[Excerpt to read]

OPINION: France’s ‘slow train’ revolution may just be the future for travel

Famous for its high-speed TGV trains, France is now seeing the launch of a new rail revolution - slow trains. John Lichfield looks at the ambitious plan to reconnect some of France's forgotten areas through a rail co-operative and a new philosophy of rail travel.

OPINION: France's 'slow train' revolution may just be the future for travel
The slow trains would better connect rural France. Photo: Eric Cabanis/AFP

France, the home of the Very Fast Train, is about to rediscover the Slow Train.

From the end of this year, a new railway company, actually a cooperative, will offer affordable, long-distance travel between provincial towns and cities. The new trains – Trains à Grande Lenteur (TGL)?– will wander for hours along unused, or under-used, secondary lines.

The first service will be from Bordeaux to Lyon, zig-zagging across the broad waist of France through Libourne, Périgueux, Limoges, Guéret, Montluçon and Roanne. Journey time: seven hours and 30 minutes.

Other itineraries will eventually include: Caen to Toulouse, via Limoges in nine hours and 43 minutes and Le Croisic, in Brittany, to Basel in Switzerland, with 25 intermediate stops  in 11 hours and 13 minutes.

To a railway lover like me such meandering journeys through La France Profonde sound marvellous. Can they possibly be a commercial proposition?

Some of the services, like Bordeaux-Lyon, were abandoned by the state railway company, the SNCF, several years ago. Others will be unbroken train journeys avoiding Paris which have never existed before – not even at the height of French railway boom at the end of the 19th century.

The venture has been made possible by the EU-inspired scrapping of SNCF’s monopoly on French rail passenger services. The Italian rail company Trenitalia is already competing on the high-speed TGV line between Lyon and Paris.

[/Excerpt to read]

- Instructions
A) Rewrite the slow-train article between "To a railway" and "Lyon and Paris.", inclusive, putting "train enthusiast" wherever "railway lover" appears.
B) Answer these questions from the slow-train article:
(i) How long will the first service, from Bordeaux to Lyon, take?
(ii) How many intermediate stops will the Le Croisic to Basel itinerary have?
(iii) Which rail company is already competing on the high-speed TGV line between Lyon and Paris?

[The data]

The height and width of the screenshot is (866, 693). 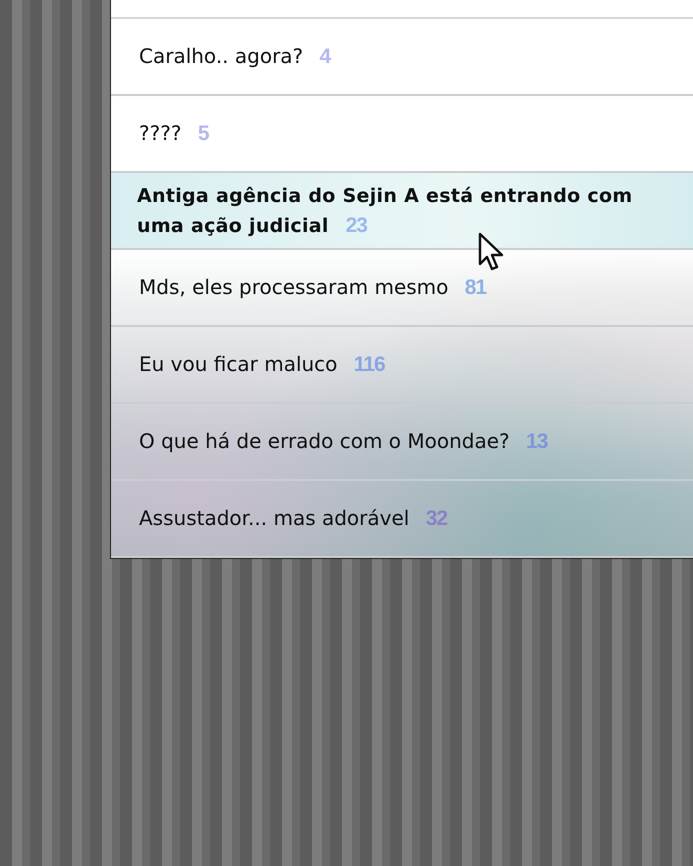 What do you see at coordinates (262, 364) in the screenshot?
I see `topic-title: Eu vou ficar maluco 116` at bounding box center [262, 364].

[/The data]
[The data]

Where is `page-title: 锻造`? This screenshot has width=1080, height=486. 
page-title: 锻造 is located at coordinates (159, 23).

[/The data]

- Solutions to the tasks
A)
To a train enthusiast like me such meandering journeys through La France Profonde sound marvellous. Can they possibly be a commercial proposition?

Some of the services, like Bordeaux-Lyon, were abandoned by the state railway company, the SNCF, several years ago. Others will be unbroken train journeys avoiding Paris which have never existed before – not even at the height of French railway boom at the end of the 19th century.

The venture has been made possible by the EU-inspired scrapping of SNCF’s monopoly on French rail passenger services. The Italian rail company Trenitalia is already competing on the high-speed TGV line between Lyon and Paris.

B)
(i) Seven hours and 30 minutes.
(ii) 25.
(iii) Trenitalia.